## WRITTEN EXERCISE
Can you reproduce, word for word, everything from the first of the rows below down through the line that contains "Looking at the screenshot, I should (x=359, y=158)."?

··· DATA SECTION ···

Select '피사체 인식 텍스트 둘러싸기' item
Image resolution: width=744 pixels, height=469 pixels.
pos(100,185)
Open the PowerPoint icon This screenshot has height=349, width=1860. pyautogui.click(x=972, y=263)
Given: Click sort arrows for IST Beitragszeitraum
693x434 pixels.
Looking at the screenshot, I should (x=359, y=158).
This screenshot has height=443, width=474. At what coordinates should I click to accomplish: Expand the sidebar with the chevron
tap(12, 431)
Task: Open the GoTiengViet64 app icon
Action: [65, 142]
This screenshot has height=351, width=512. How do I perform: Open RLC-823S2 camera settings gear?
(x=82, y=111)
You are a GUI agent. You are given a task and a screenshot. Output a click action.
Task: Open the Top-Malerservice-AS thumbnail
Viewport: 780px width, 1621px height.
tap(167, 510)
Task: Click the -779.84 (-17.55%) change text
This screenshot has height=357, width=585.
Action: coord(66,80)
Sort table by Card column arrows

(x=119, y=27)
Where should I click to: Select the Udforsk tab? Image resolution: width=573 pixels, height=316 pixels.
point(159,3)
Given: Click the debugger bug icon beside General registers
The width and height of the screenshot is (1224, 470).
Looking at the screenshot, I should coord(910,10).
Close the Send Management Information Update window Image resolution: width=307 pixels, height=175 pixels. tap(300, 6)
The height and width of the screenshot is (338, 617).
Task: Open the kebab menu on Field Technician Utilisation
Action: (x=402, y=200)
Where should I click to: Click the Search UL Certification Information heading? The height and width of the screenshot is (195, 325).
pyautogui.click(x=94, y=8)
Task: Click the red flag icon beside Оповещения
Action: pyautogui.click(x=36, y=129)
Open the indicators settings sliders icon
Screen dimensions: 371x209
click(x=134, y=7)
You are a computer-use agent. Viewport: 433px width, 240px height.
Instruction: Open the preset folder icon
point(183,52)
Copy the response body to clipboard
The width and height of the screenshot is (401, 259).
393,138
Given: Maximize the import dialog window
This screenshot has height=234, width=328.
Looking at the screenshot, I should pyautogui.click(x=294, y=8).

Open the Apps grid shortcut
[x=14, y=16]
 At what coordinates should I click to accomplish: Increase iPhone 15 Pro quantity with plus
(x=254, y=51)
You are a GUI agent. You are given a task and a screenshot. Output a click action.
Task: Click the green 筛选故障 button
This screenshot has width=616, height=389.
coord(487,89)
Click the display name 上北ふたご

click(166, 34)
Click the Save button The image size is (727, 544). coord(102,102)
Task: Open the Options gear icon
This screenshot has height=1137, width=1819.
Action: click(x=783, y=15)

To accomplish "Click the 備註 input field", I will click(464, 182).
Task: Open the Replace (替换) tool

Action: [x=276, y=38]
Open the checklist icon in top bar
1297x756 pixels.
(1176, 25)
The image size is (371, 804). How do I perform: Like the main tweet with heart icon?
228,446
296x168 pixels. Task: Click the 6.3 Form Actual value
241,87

···

## TASK OUTPUT
Select '피사체 인식 텍스트 둘러싸기' item
Image resolution: width=744 pixels, height=469 pixels.
pos(100,185)
Open the PowerPoint icon This screenshot has height=349, width=1860. pyautogui.click(x=972, y=263)
Given: Click sort arrows for IST Beitragszeitraum
693x434 pixels.
Looking at the screenshot, I should (x=359, y=158).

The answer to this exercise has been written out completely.